Exercise objective: In the records below, find the line containing "The image size is (345, 240).", then extract that line and all subsequent lines exactly, leaving out everything else.

*** Begin section ***

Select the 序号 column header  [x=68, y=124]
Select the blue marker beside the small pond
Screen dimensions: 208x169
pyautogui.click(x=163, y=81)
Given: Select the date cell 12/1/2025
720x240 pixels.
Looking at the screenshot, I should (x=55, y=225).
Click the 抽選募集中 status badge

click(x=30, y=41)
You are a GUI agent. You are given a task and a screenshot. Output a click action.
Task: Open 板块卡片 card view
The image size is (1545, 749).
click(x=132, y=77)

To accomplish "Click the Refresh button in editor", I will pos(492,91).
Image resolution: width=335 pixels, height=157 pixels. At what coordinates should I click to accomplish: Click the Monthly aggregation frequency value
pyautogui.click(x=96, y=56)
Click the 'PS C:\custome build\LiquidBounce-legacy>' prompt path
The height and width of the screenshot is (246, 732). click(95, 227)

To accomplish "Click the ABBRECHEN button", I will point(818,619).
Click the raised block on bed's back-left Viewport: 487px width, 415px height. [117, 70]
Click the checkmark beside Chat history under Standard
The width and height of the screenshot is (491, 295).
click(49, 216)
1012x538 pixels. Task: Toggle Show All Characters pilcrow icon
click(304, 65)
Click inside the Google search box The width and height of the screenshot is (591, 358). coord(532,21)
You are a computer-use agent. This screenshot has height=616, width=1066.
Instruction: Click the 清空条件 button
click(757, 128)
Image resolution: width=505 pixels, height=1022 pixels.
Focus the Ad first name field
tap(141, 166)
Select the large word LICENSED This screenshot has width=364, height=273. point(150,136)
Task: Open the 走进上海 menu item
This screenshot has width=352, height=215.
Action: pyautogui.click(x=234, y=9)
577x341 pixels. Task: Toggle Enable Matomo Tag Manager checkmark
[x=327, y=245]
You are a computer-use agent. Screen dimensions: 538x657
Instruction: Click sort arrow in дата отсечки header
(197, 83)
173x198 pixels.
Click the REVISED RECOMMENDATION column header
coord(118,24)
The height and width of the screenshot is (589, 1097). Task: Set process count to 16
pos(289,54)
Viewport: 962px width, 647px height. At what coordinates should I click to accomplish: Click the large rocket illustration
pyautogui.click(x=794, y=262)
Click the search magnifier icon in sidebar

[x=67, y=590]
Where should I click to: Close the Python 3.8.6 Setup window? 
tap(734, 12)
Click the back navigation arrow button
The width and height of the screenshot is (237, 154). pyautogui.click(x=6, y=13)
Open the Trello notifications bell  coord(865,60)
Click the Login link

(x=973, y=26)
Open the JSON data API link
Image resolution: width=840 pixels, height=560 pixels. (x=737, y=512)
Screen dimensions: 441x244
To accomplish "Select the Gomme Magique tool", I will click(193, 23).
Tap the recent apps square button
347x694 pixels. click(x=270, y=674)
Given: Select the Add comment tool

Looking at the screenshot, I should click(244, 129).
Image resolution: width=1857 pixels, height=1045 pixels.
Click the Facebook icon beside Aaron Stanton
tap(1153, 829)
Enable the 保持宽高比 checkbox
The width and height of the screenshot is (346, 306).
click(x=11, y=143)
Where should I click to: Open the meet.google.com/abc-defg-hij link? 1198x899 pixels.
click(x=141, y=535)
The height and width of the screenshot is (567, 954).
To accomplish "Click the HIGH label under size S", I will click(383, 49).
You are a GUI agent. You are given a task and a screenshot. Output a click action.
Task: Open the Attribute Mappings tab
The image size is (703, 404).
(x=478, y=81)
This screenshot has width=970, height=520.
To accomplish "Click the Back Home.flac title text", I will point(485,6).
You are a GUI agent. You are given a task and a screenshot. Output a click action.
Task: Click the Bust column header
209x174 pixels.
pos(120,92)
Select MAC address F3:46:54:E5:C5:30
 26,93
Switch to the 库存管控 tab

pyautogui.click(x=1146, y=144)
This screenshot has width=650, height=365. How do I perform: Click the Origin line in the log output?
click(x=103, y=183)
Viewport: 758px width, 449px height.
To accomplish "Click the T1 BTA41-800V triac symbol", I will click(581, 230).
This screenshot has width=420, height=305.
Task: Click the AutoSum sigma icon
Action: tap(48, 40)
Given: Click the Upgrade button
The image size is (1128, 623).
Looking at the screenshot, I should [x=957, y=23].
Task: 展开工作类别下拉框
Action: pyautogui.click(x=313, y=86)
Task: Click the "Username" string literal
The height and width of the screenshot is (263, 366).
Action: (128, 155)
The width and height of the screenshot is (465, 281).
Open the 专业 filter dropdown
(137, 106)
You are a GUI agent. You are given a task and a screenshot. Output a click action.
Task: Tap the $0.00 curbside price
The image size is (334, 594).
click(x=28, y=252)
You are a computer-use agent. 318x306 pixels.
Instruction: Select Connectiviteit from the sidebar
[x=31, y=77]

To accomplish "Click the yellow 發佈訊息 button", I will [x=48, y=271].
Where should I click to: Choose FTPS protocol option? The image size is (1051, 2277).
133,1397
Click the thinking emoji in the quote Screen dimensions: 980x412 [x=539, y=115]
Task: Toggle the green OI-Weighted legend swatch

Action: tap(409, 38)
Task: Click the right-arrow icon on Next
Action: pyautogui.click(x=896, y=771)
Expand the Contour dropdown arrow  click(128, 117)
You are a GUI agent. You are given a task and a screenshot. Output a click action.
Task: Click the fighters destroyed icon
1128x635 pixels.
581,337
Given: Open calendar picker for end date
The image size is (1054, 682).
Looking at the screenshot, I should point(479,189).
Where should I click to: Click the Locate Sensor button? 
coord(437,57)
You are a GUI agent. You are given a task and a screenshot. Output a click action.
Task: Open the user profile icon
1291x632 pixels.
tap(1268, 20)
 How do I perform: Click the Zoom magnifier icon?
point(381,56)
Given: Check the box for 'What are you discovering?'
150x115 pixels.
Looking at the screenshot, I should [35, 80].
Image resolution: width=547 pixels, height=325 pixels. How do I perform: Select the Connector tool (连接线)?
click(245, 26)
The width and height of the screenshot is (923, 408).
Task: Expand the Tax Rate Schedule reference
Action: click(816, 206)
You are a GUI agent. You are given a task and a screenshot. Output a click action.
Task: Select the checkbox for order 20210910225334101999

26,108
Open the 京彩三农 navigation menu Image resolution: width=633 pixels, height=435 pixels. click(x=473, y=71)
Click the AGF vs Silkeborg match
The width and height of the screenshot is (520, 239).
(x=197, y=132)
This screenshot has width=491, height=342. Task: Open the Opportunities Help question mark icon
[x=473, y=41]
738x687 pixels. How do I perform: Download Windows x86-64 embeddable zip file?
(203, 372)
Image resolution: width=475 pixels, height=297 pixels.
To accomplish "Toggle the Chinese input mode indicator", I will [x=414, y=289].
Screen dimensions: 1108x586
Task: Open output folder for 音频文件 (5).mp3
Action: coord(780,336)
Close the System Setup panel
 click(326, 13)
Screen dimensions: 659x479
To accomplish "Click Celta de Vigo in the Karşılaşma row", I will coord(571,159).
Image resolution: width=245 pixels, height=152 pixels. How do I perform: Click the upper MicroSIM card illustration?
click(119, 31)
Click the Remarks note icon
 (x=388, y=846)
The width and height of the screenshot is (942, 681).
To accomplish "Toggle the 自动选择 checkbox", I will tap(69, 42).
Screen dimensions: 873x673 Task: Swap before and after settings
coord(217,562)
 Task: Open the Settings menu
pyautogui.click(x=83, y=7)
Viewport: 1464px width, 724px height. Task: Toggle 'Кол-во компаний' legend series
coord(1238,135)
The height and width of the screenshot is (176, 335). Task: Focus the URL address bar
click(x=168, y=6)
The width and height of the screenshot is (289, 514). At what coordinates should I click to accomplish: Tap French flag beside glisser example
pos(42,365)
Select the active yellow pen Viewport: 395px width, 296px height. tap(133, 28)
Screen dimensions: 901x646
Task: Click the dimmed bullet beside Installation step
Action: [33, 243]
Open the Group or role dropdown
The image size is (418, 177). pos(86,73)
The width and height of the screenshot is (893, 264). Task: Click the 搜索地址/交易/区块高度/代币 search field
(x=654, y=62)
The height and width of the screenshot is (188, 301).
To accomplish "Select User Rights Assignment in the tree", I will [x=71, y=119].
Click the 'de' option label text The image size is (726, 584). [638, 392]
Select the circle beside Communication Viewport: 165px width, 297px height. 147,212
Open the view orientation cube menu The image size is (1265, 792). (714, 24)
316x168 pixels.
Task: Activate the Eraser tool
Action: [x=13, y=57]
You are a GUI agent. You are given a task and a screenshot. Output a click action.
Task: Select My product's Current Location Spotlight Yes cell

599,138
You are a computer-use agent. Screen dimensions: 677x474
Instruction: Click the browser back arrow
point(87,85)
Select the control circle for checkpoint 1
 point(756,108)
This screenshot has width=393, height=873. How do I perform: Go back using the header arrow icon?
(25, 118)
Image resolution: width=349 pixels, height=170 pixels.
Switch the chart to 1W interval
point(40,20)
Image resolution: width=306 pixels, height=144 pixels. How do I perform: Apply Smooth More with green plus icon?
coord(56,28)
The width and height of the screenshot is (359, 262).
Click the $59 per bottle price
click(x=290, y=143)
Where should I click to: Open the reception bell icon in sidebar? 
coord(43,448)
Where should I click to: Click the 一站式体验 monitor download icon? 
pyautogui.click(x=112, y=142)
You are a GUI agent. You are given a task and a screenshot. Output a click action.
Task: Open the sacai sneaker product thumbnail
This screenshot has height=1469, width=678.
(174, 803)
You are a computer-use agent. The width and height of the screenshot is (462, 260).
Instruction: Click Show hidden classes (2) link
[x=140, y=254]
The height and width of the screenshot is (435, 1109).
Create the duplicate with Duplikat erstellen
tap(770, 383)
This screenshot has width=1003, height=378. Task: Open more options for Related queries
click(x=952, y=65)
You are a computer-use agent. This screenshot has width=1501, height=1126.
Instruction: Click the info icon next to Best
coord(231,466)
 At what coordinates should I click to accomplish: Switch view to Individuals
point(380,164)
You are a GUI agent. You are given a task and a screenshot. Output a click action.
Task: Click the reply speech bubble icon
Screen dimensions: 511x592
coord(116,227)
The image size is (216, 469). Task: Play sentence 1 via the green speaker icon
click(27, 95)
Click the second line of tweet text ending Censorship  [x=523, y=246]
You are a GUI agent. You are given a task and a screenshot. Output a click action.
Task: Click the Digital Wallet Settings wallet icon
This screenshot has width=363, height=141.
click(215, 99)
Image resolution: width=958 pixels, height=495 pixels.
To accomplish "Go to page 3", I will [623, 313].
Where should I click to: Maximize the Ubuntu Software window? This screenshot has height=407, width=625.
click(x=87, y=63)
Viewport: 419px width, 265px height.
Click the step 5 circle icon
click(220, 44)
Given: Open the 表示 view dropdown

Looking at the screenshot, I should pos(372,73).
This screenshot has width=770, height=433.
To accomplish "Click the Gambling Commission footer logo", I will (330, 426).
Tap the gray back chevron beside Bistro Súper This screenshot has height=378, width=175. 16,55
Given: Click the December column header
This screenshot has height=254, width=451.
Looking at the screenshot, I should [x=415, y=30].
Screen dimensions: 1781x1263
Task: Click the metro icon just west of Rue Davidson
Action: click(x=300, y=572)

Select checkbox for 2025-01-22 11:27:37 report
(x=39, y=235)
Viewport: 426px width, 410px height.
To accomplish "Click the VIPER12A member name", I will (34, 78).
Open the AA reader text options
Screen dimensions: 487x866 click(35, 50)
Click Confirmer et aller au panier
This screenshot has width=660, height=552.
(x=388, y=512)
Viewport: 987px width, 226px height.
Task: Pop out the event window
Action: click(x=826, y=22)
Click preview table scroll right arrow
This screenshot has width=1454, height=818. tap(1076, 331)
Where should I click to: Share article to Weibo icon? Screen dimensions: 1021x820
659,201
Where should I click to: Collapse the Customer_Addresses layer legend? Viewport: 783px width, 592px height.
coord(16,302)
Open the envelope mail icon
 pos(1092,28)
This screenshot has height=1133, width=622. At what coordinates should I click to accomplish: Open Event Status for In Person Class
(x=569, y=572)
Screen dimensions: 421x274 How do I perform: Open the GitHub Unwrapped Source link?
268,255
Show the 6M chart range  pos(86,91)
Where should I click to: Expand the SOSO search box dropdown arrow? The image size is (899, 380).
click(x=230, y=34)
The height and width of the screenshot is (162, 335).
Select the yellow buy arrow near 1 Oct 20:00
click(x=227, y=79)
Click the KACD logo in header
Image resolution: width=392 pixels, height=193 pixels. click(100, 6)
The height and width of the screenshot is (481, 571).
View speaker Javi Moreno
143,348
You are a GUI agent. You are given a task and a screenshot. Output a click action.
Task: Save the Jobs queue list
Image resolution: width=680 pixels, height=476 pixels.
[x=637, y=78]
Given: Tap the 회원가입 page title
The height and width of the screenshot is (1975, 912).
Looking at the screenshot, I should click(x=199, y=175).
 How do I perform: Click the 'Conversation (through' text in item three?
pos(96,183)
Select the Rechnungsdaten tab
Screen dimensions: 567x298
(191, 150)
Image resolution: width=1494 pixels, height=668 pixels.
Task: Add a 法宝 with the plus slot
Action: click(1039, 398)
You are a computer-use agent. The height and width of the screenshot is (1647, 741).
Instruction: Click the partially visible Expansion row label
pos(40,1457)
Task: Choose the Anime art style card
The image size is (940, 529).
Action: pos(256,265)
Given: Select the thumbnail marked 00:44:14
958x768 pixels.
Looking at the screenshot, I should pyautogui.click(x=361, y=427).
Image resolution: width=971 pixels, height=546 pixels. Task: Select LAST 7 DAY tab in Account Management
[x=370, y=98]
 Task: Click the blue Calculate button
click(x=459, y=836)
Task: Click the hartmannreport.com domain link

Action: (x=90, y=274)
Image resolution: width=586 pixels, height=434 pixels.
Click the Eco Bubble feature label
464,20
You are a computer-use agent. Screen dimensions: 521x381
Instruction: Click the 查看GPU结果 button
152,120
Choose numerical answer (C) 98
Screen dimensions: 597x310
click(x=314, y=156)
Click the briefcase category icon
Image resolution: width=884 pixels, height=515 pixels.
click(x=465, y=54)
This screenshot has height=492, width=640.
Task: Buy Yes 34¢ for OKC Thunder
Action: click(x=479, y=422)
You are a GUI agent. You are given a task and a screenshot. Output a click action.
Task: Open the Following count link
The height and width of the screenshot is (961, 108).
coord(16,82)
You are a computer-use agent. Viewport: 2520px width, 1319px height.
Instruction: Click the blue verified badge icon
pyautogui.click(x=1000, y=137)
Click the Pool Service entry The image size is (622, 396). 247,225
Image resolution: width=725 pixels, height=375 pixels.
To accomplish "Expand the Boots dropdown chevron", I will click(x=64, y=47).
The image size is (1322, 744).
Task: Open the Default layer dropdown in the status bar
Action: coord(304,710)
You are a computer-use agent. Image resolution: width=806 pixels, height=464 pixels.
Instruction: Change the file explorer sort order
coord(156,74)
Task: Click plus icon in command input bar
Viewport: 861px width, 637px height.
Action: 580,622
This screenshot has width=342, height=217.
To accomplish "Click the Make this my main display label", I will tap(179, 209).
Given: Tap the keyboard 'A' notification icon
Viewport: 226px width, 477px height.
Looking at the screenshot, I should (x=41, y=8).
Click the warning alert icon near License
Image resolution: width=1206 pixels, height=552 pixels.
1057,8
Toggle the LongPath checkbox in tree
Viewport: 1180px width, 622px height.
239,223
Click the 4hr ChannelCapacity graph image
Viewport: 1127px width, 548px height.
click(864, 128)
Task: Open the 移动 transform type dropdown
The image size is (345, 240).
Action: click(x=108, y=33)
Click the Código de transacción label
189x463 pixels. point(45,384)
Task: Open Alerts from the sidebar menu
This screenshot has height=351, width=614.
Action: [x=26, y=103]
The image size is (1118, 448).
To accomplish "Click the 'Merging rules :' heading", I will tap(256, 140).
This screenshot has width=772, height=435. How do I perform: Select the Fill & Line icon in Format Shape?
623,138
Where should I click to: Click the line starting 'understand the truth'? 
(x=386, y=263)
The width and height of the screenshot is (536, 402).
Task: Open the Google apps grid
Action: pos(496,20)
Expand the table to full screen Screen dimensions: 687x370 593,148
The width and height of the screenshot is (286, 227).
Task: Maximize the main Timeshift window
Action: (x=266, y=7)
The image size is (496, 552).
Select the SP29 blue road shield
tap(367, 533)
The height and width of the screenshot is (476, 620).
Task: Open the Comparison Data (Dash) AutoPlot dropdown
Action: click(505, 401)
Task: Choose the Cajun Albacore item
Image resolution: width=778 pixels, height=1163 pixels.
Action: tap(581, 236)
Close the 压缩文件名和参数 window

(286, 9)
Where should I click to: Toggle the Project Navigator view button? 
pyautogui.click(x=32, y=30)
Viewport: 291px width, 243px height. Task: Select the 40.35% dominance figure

*** End section ***

Reply to the task:
The image size is (345, 240).
Action: click(x=108, y=33)
Click the Código de transacción label
189x463 pixels. point(45,384)
Task: Open Alerts from the sidebar menu
This screenshot has height=351, width=614.
Action: [x=26, y=103]
The image size is (1118, 448).
To accomplish "Click the 'Merging rules :' heading", I will tap(256, 140).
This screenshot has width=772, height=435. How do I perform: Select the Fill & Line icon in Format Shape?
623,138
Where should I click to: Click the line starting 'understand the truth'? 
(x=386, y=263)
The width and height of the screenshot is (536, 402).
Task: Open the Google apps grid
Action: pos(496,20)
Expand the table to full screen Screen dimensions: 687x370 593,148
The width and height of the screenshot is (286, 227).
Task: Maximize the main Timeshift window
Action: (x=266, y=7)
The image size is (496, 552).
Select the SP29 blue road shield
tap(367, 533)
The height and width of the screenshot is (476, 620).
Task: Open the Comparison Data (Dash) AutoPlot dropdown
Action: click(505, 401)
Task: Choose the Cajun Albacore item
Image resolution: width=778 pixels, height=1163 pixels.
Action: tap(581, 236)
Close the 压缩文件名和参数 window

(286, 9)
Where should I click to: Toggle the Project Navigator view button? 
pyautogui.click(x=32, y=30)
Viewport: 291px width, 243px height. Task: Select the 40.35% dominance figure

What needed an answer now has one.